> [Dataset records]
--------

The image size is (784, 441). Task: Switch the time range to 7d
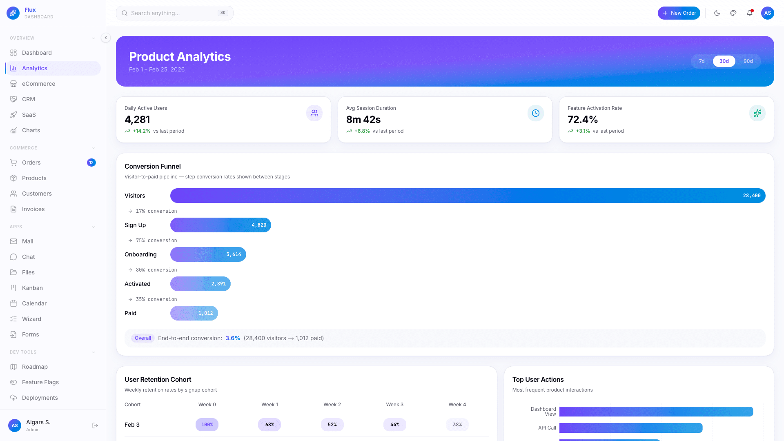point(702,61)
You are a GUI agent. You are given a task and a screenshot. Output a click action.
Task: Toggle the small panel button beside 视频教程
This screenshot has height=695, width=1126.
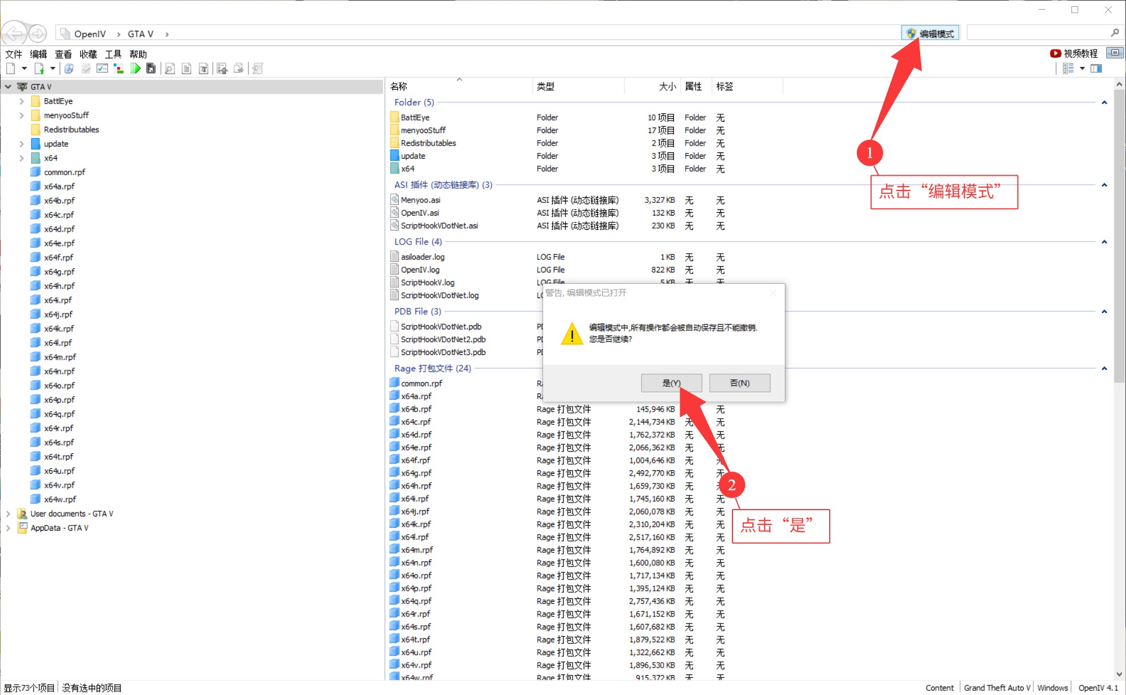point(1115,53)
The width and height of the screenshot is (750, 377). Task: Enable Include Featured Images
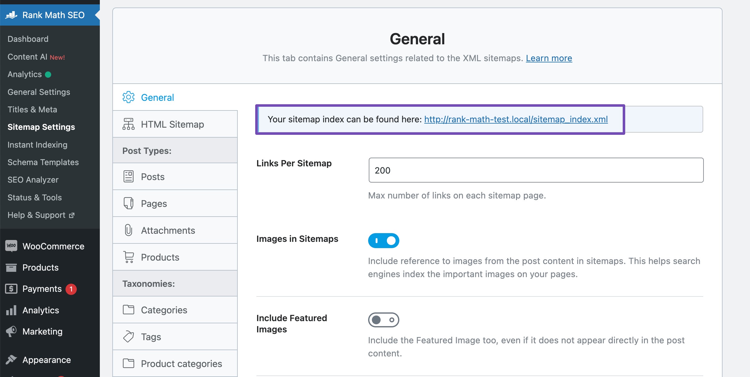[383, 320]
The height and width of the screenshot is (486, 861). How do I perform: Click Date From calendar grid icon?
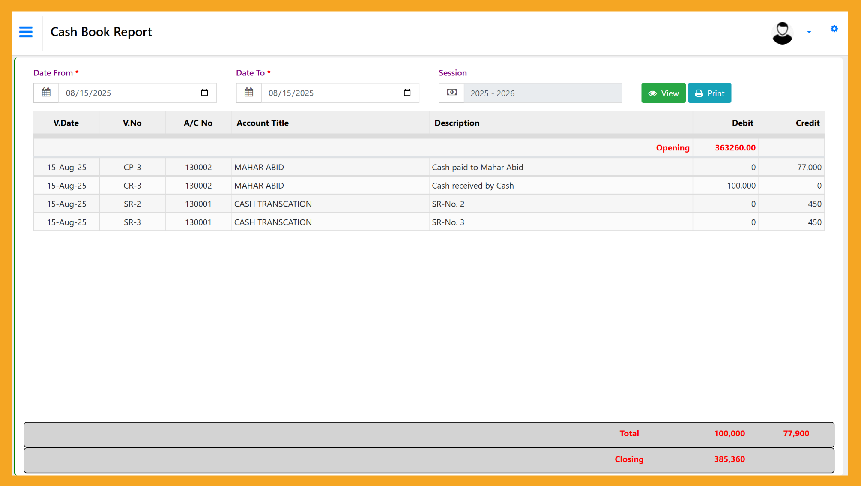46,93
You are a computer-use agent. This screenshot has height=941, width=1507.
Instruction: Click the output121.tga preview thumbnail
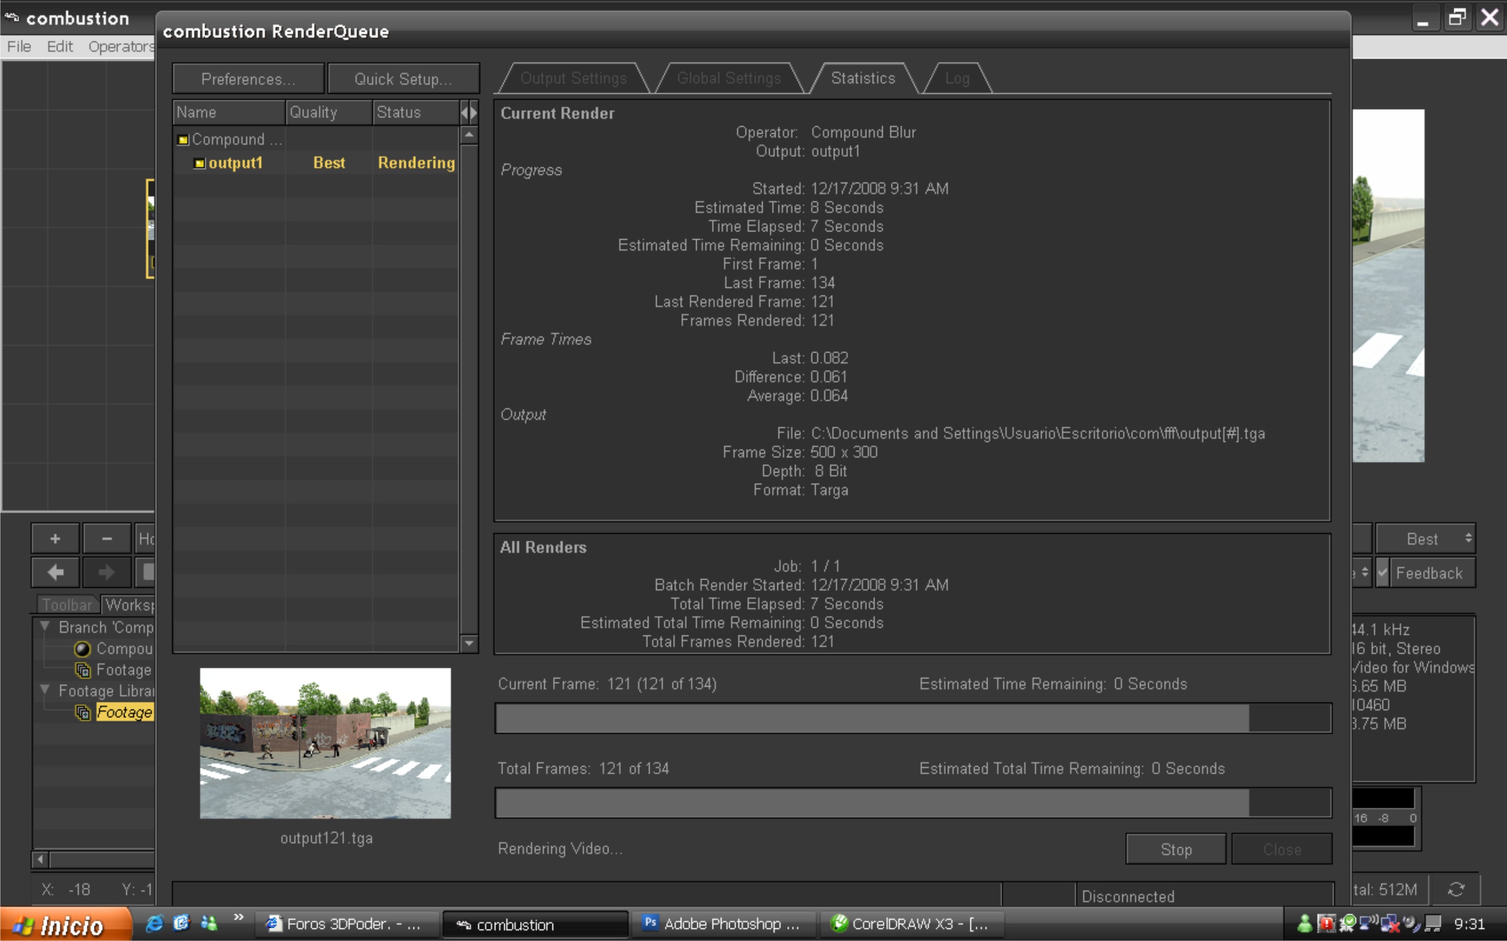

--------

> [Problem to solve]
Look above for the line containing "This screenshot has height=695, width=1126."; output that line and all lines after it through the last one exactly, without the pictures.

> [Answer box]
This screenshot has height=695, width=1126.
point(1115,53)
The width and height of the screenshot is (750, 377). Task: Enable Include Featured Images
[383, 320]
The height and width of the screenshot is (486, 861). How do I perform: Click Date From calendar grid icon?
46,93
You are a computer-use agent. This screenshot has height=941, width=1507.
Instruction: Click the output121.tga preview thumbnail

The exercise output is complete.